No Way to Treat a Bishop

December 20 marks the death of Bishop John DuBois (1764-1842), New York’s third (and the only non-Irish) ordinary. A friend of the Marquis de Lafayette, he fled the French Revolution. Coming to America, he stayed with Patrick Henry, who taught him English. At that time Catholicism was a largely English and French community. When he came to New York, the Irish were making their presence felt, and they weren’t happy with a French bishop . When the trustees of St. Patrick’s Cathedral threatened to withhold Dubois’ salary over a dispute, he said: ”You may vote the salary or not just as seems good to you. I can live in a basement or a garret. But, whether I come up from the basement or down from the garret, I shall still be your bishop.” In a pastoral letter, he reminded them that St.
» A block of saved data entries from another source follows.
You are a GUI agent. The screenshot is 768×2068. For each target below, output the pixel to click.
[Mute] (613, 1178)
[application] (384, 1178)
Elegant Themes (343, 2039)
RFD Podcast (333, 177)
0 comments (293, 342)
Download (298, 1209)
Patrick was actually born in France, not Ireland. The Truth Teller, the local Catholic weekly with a strong Irish bent, refused to print the letter. When he died, it was said, he wanted to be buried under the sidewalk of the cathedral: “‘They walked over me in life. Let them walk over me in death.”‘ (For what it’s worth, the website for Long Island Paranormal Investogators notes that there have “been reports of seeing the ghost of Bishop Dubois inside” Old St. Patrick’s Cathedral.) In 1946, a high school was named in his honor in Harlem. It closed in 1976.